## Start

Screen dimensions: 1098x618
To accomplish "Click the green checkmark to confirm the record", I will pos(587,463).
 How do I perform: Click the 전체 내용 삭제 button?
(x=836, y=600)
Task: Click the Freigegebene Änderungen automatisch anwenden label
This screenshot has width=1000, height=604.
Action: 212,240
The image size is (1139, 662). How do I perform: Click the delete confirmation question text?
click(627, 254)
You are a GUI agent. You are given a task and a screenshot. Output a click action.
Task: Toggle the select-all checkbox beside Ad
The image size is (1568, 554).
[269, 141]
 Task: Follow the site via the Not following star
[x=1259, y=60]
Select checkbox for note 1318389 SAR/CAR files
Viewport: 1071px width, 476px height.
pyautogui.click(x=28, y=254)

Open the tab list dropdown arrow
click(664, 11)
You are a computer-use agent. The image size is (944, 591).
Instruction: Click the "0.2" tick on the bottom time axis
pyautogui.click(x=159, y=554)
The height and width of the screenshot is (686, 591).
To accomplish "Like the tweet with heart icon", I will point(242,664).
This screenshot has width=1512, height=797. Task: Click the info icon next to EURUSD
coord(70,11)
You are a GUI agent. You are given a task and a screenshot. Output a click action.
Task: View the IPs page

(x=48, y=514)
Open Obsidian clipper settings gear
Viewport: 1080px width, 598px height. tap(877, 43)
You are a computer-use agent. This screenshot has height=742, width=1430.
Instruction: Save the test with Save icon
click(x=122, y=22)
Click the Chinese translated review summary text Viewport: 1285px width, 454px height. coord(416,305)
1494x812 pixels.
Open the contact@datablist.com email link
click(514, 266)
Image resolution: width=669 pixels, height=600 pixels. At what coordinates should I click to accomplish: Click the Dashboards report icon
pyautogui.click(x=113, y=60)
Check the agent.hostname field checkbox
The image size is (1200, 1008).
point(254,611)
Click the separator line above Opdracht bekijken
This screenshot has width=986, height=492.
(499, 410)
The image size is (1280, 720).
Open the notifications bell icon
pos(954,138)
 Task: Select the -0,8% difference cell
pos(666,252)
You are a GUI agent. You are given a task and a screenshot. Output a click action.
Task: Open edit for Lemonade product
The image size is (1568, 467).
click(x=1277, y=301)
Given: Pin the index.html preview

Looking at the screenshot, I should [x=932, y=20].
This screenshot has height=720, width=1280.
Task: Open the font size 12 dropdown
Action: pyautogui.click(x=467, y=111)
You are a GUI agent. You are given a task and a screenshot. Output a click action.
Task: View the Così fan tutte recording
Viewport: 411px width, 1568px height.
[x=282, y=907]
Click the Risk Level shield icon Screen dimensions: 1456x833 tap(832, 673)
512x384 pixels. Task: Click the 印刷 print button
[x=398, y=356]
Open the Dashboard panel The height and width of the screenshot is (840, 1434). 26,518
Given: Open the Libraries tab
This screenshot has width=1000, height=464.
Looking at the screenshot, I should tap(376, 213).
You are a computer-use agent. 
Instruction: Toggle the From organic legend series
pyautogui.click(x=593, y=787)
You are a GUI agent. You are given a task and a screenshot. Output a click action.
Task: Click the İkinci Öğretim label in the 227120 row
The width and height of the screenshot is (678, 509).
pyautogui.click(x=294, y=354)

## End

#### [What you will do]
Reproduce all of the items above verbatim, line for line, without changing any character.

#### [Exercise result]
Screen dimensions: 1098x618
To accomplish "Click the green checkmark to confirm the record", I will pos(587,463).
 How do I perform: Click the 전체 내용 삭제 button?
(x=836, y=600)
Task: Click the Freigegebene Änderungen automatisch anwenden label
This screenshot has width=1000, height=604.
Action: 212,240
The image size is (1139, 662). How do I perform: Click the delete confirmation question text?
click(627, 254)
You are a GUI agent. You are given a task and a screenshot. Output a click action.
Task: Toggle the select-all checkbox beside Ad
The image size is (1568, 554).
[269, 141]
 Task: Follow the site via the Not following star
[x=1259, y=60]
Select checkbox for note 1318389 SAR/CAR files
Viewport: 1071px width, 476px height.
pyautogui.click(x=28, y=254)

Open the tab list dropdown arrow
click(664, 11)
You are a computer-use agent. The image size is (944, 591).
Instruction: Click the "0.2" tick on the bottom time axis
pyautogui.click(x=159, y=554)
The height and width of the screenshot is (686, 591).
To accomplish "Like the tweet with heart icon", I will point(242,664).
This screenshot has width=1512, height=797. Task: Click the info icon next to EURUSD
coord(70,11)
You are a GUI agent. You are given a task and a screenshot. Output a click action.
Task: View the IPs page

(x=48, y=514)
Open Obsidian clipper settings gear
Viewport: 1080px width, 598px height. tap(877, 43)
You are a computer-use agent. This screenshot has height=742, width=1430.
Instruction: Save the test with Save icon
click(x=122, y=22)
Click the Chinese translated review summary text Viewport: 1285px width, 454px height. coord(416,305)
1494x812 pixels.
Open the contact@datablist.com email link
click(514, 266)
Image resolution: width=669 pixels, height=600 pixels. At what coordinates should I click to accomplish: Click the Dashboards report icon
pyautogui.click(x=113, y=60)
Check the agent.hostname field checkbox
The image size is (1200, 1008).
point(254,611)
Click the separator line above Opdracht bekijken
This screenshot has width=986, height=492.
(499, 410)
The image size is (1280, 720).
Open the notifications bell icon
pos(954,138)
 Task: Select the -0,8% difference cell
pos(666,252)
You are a GUI agent. You are given a task and a screenshot. Output a click action.
Task: Open edit for Lemonade product
The image size is (1568, 467).
click(x=1277, y=301)
Given: Pin the index.html preview

Looking at the screenshot, I should [x=932, y=20].
This screenshot has height=720, width=1280.
Task: Open the font size 12 dropdown
Action: pyautogui.click(x=467, y=111)
You are a GUI agent. You are given a task and a screenshot. Output a click action.
Task: View the Così fan tutte recording
Viewport: 411px width, 1568px height.
[x=282, y=907]
Click the Risk Level shield icon Screen dimensions: 1456x833 tap(832, 673)
512x384 pixels. Task: Click the 印刷 print button
[x=398, y=356]
Open the Dashboard panel The height and width of the screenshot is (840, 1434). 26,518
Given: Open the Libraries tab
This screenshot has width=1000, height=464.
Looking at the screenshot, I should tap(376, 213).
You are a computer-use agent. 
Instruction: Toggle the From organic legend series
pyautogui.click(x=593, y=787)
You are a GUI agent. You are given a task and a screenshot. Output a click action.
Task: Click the İkinci Öğretim label in the 227120 row
The width and height of the screenshot is (678, 509).
pyautogui.click(x=294, y=354)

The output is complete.